Gedeón, Sansón, David, Elías, Eliseo, son nombres del Antiguo Testamento cauterizados en nuestra memoria como hombres de Dios en quienes el Señor eligió derramar Su Espíritu. En ellos Dios empoderó hechos sobrenaturales de fuerza, valor, bravura, profecía y fe por medio de la presencia del Espíritu Santo.

Moisés deseo ver el derramamiento extendido del Espíritu Santo.  Ser testigo del derramamiento extraordinario de Dios sobre los líderes de Israel, dijo: ¡Cómo quisiera que todo el pueblo del Señor profetizara, y que el Señor pusiera su Espíritu en todos ellos! (Números 11:29).

El profeta Joel señaló esta eventual realidad. Hablando acerca de los días por venir, Dios dijo a través de Joel, “Después de esto, derramaré mi Espíritu sobre todo el género humano. Los hijos y las hijas de ustedes profetizarán, tendrán sueños los ancianos y visiones los jóvenes. En esos días derramaré mi Espíritu aun sobre los siervos y las siervas” (Joel 2:28–29).

The prophet Joel pointed toward this eventual reality. Speaking of days to come, God said through Joel, “I will pour out my Spirit on all people. Your sons and daughters will prophesy, your old men will dream dreams, your young men will see visions. Even on my servants, both men and women, I will pour out my Spirit in those days” (Joel 2:28–29).

Finalmente, Jesucristo prometió a sus discípulos, y a todos los fieles que le seguirían, que este evento parteaguas era de verdad inminente. Dijo: “Y yo le pediré al Padre, y él les dará otro Consolador para que los acompañe siempre: el Espíritu de verdad” (Juan 14:16-17).

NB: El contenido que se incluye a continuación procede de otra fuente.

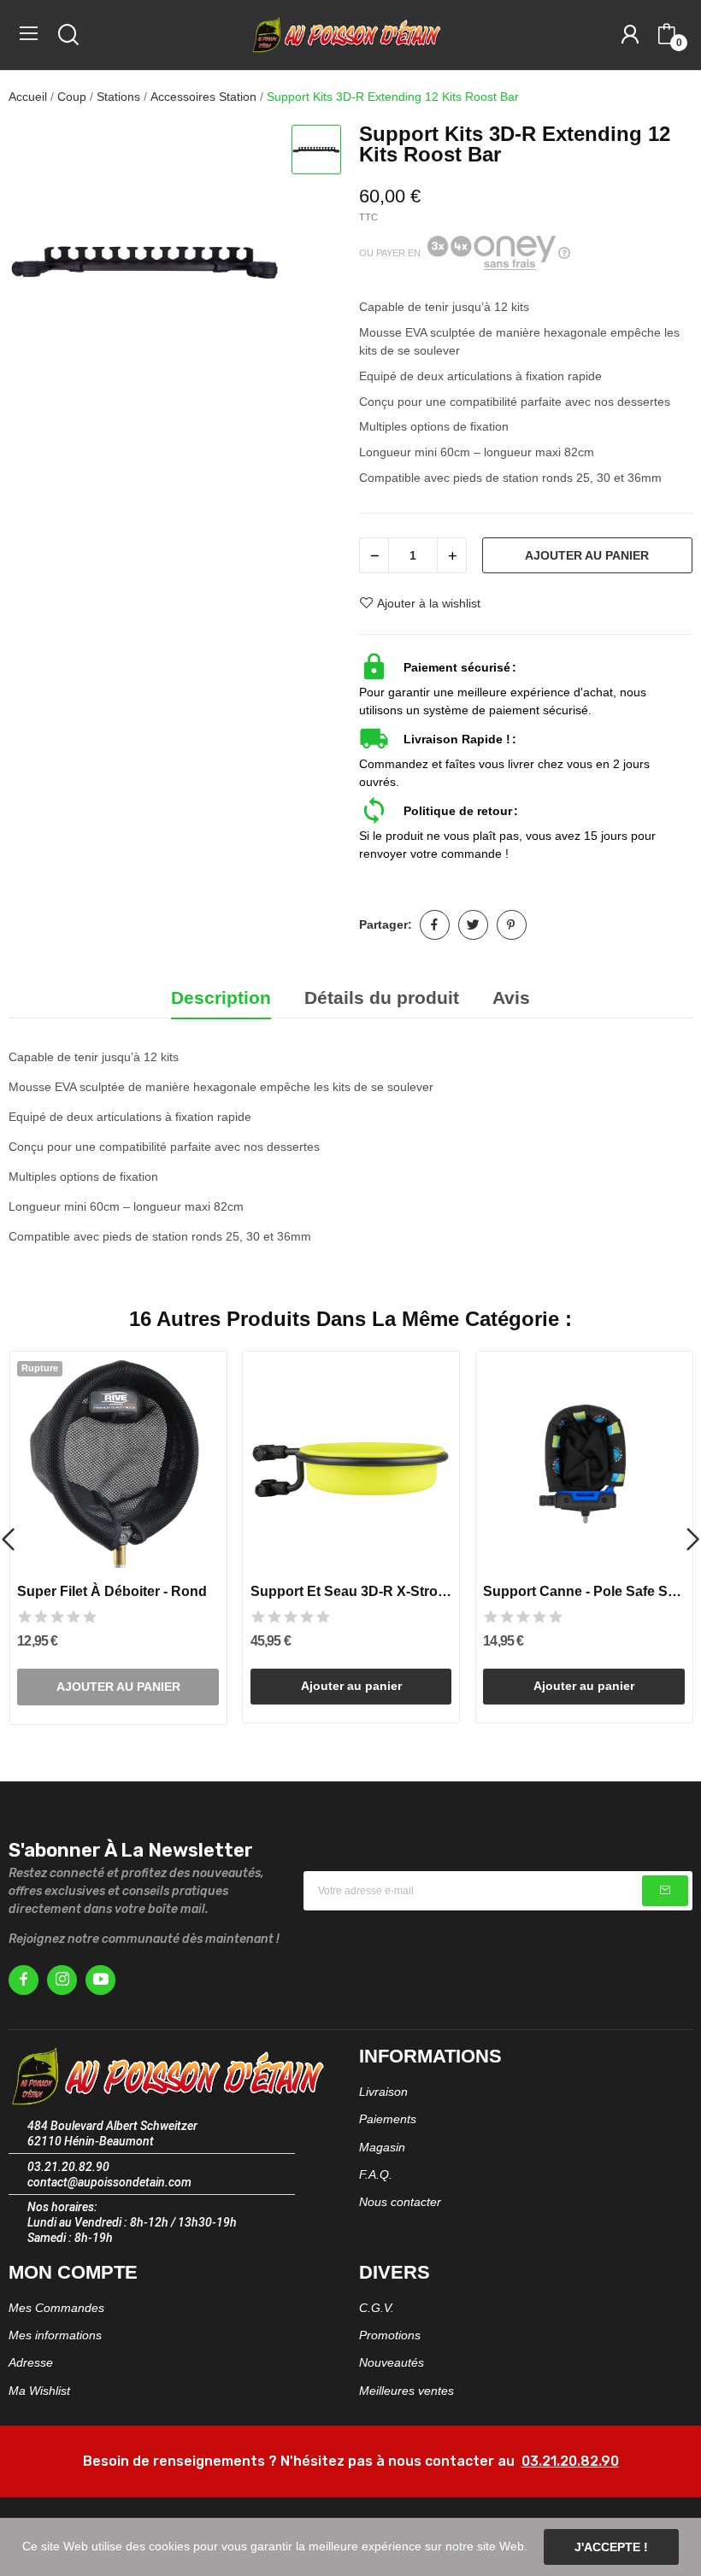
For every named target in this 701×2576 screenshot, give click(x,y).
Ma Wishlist (39, 2390)
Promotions (390, 2335)
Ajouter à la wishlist (428, 603)
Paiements (387, 2119)
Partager (435, 925)
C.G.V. (376, 2308)
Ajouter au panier (587, 555)
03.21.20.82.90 (570, 2461)
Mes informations (55, 2335)
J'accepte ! (611, 2547)
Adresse (31, 2362)
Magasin (382, 2147)
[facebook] (23, 1980)
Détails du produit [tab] (381, 997)
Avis (511, 997)
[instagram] (62, 1980)
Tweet (473, 925)
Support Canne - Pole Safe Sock (584, 1591)
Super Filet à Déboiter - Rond (112, 1591)
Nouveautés (391, 2362)
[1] (665, 1890)
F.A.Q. (375, 2174)
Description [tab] (221, 997)
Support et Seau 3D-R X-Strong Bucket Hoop (351, 1591)
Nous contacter (400, 2202)
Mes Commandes (56, 2308)
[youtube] (100, 1980)
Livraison (383, 2091)
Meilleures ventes (406, 2390)
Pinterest (512, 925)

Poco después, los discípulos de Jesús experimentaron de primera mano este histórico cambio cómo el Espíritu de Dios fue derramado en el pentecostés (Hechos 2).  Después de una aparente sequía de 400 años del trabajo del Espíritu Santo, la promesa de la presencia interna de Dios Mismo fue prodigada al género humano, disponible para todo aquel que invocara el nombre de Jesucristo.

Hoy este milagro del Espíritu Santo de Dios morando en nosotros no es menos extraordinario.

Joe Wickman es pastor de ministerios familiares en Ministerios Nueva Vida, una congregación Metodista Libre en Endicott, N.Y. en joewickman.com están disponibles más escritos de él.

DISCUSIÓN EN GRUPO:

[1] ¿Percibes el derramamiento del Espíritu Santo como un evento pasado o una realidad presente?

[2] Moisés lo deseó, Joel lo profetizó y Jesús lo prometió. ¿Qué diferencia hace el Espíritu Santo en la vida de un creyente en la actualidad?

[3] ¿Vives con todo el poder de la presencia del Espíritu Santo morando en ti?